The present case has discussed the the principle of necessity of substantial corroboration supporting opinion of handwriting experts. Herein, Supreme Courtobserved it as rule of law. 


  • Appellant Padum Kumar was working as postman in Indira Nagar Post Office Lucknow.
  • On 9thApril, 1992 M.L. Varshney, professor at Agriculture Institute Allahabad sent a registered envelope Numbered 0095 to the Complainant Dr. K.B.Varshney containing 4 Indira Vikas Patra of total value Rs.20,000/-.
  • As the envelope did not reach, on 27th April, 1992 Dr. K.B. Varshney made complaint before the Post Master of the said post office, and also filed a complaint to the Senior Superintendent, Department of Posts that the registered envelope has not been received.
  • As per the information received on 29th April the person named Mohan has received the envelope on 13th April, 1992.
  • The son of complainant, Devesh Mohan went to the said post office, and saw the signature made as D. Mohan.
  • He denied that the signature belongs to him. A criminal case was registered as No. 394/1992 under Sections 420, 467, 468 of IPC.
  • The investigating officer sent the disputed signature along with specimen signatures of Devesh Mohan to the Forensic Science Laboratory. As per reports the disputed signature is made by same person who made specimen signatures.
  • The disputed signature along with specimen signatures were also sent to private hand writing experts M.Y. Khan and Siya Ram Gupta who concluded that the disputed signature and specimen signatures are made by different persons.
  • As Siya Ram Gupta passed away by the time of trial, his son Ranjeet Kumar marked his trial.
  • The Investigation revealed that the appellant forged the signature on delivery slip and on completion of Investigation charge sheet was filed against him under S. 420, 467, and 468 of IPC.

Procedural History

  • The investigation revealed that the appellant forged signature of Devesh Mohan. Therefore charge sheet was filed against the appellant under S. 420, 467, 468 of IPC.
  • The trial court held the appellant Padum Kumar guilty of offence of forgery and convicted him him under S. 467 & 468 of IPC. He was sentenced to undergo rigorous imprisonment of four years and 3 years where both sentences were to be run concurrently.
  • Appellant filed appeal before the Appellate Court Additional Chief Judicial Magistrate, and it was dismissed.
  • Aggrieved appellant filed Criminal Revision no. 511 of 2006 before Allahabad High Court. It was dismissed and conviction of the appellant was affirmed.
  • The appeal before the Supreme Court is made challenging the impugned order of High Court.
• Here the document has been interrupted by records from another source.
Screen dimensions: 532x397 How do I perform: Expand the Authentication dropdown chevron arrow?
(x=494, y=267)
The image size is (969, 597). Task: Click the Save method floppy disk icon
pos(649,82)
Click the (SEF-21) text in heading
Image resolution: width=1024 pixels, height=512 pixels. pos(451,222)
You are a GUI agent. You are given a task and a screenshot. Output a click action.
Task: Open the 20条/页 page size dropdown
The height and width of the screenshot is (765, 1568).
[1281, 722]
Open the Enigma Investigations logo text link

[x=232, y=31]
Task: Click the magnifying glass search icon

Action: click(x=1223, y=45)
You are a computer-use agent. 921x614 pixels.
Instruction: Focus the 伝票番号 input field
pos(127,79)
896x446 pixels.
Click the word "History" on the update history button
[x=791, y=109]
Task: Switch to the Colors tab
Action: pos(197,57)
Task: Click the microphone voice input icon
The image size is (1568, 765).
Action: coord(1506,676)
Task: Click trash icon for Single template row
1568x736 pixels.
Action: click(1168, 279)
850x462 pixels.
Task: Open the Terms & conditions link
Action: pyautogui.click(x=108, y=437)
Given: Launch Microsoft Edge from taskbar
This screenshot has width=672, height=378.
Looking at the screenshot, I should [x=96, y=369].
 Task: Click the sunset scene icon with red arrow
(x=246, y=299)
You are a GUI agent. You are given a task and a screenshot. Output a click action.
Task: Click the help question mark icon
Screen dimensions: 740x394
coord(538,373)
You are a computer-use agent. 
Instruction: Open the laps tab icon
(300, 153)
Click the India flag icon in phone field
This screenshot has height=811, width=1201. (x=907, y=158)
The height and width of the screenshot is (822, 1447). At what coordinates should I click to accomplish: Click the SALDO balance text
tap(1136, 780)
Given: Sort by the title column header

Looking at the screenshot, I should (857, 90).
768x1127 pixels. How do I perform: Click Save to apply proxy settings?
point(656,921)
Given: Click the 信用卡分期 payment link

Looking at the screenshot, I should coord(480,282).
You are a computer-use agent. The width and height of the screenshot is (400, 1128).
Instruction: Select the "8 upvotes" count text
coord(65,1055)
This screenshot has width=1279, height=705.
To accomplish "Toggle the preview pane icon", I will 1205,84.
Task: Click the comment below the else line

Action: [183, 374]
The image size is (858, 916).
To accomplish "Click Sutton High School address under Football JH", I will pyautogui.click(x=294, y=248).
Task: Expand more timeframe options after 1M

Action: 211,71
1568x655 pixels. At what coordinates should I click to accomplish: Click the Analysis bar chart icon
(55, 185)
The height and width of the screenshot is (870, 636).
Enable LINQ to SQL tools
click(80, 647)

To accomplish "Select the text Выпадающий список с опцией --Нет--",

Contentions by both the parties


1) Without proving that the appellant has forged the signature, the conviction under S. 468 and 467 can not be maintained.

2) The courts below have made error by not considering the report given by Government Hand Writing expert which was in favour of appellant.

3) The report given by Siya Ram Gupta can not be proved by examining his son in his absence.

4) High Court made an error in holding that the appellant need to prove who signed in delivery slip. The court erred in raising the presumption against the appellant.


1) The courts below rightly convicted the appellant upon appreciation of evidence adduced by prosecution.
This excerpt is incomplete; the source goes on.